An exact copy of every record is the expected answer.
====
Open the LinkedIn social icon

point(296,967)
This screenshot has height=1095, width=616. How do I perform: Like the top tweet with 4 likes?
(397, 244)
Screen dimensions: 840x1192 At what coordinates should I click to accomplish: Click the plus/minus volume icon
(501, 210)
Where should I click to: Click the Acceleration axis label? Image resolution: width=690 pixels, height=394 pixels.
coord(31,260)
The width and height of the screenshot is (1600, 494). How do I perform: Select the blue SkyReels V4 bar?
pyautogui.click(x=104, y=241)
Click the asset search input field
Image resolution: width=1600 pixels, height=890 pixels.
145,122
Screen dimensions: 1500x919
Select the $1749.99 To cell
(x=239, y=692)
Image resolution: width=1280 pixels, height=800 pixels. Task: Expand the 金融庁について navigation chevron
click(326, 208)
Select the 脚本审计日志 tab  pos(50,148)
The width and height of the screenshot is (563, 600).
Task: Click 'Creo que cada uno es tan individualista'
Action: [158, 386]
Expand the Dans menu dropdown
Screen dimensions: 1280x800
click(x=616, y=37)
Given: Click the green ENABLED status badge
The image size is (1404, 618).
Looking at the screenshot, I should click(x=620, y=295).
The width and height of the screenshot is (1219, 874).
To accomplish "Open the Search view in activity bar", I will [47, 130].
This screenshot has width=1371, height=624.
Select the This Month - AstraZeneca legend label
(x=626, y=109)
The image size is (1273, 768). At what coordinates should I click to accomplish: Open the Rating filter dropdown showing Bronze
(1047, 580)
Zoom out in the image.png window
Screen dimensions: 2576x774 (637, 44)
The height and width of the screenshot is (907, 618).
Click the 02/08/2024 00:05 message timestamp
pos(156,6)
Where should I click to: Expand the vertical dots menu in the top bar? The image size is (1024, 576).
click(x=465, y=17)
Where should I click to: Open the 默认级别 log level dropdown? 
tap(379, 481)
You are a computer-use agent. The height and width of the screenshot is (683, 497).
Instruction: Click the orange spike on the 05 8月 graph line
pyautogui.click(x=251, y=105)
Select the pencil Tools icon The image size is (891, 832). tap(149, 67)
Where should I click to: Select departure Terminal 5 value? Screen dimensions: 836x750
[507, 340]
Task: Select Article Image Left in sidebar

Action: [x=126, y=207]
====
> [THE COMPLETED TASK]
Open the LinkedIn social icon

point(296,967)
This screenshot has height=1095, width=616. How do I perform: Like the top tweet with 4 likes?
(397, 244)
Screen dimensions: 840x1192 At what coordinates should I click to accomplish: Click the plus/minus volume icon
(501, 210)
Where should I click to: Click the Acceleration axis label? Image resolution: width=690 pixels, height=394 pixels.
coord(31,260)
The width and height of the screenshot is (1600, 494). How do I perform: Select the blue SkyReels V4 bar?
pyautogui.click(x=104, y=241)
Click the asset search input field
Image resolution: width=1600 pixels, height=890 pixels.
145,122
Screen dimensions: 1500x919
Select the $1749.99 To cell
(x=239, y=692)
Image resolution: width=1280 pixels, height=800 pixels. Task: Expand the 金融庁について navigation chevron
click(326, 208)
Select the 脚本审计日志 tab  pos(50,148)
The width and height of the screenshot is (563, 600).
Task: Click 'Creo que cada uno es tan individualista'
Action: [158, 386]
Expand the Dans menu dropdown
Screen dimensions: 1280x800
click(x=616, y=37)
Given: Click the green ENABLED status badge
The image size is (1404, 618).
Looking at the screenshot, I should click(x=620, y=295).
The width and height of the screenshot is (1219, 874).
To accomplish "Open the Search view in activity bar", I will [47, 130].
This screenshot has width=1371, height=624.
Select the This Month - AstraZeneca legend label
(x=626, y=109)
The image size is (1273, 768). At what coordinates should I click to accomplish: Open the Rating filter dropdown showing Bronze
(1047, 580)
Zoom out in the image.png window
Screen dimensions: 2576x774 (637, 44)
The height and width of the screenshot is (907, 618).
Click the 02/08/2024 00:05 message timestamp
pos(156,6)
Where should I click to: Expand the vertical dots menu in the top bar? The image size is (1024, 576).
click(x=465, y=17)
Where should I click to: Open the 默认级别 log level dropdown? 
tap(379, 481)
You are a computer-use agent. The height and width of the screenshot is (683, 497).
Instruction: Click the orange spike on the 05 8月 graph line
pyautogui.click(x=251, y=105)
Select the pencil Tools icon The image size is (891, 832). tap(149, 67)
Where should I click to: Select departure Terminal 5 value? Screen dimensions: 836x750
[507, 340]
Task: Select Article Image Left in sidebar

Action: [x=126, y=207]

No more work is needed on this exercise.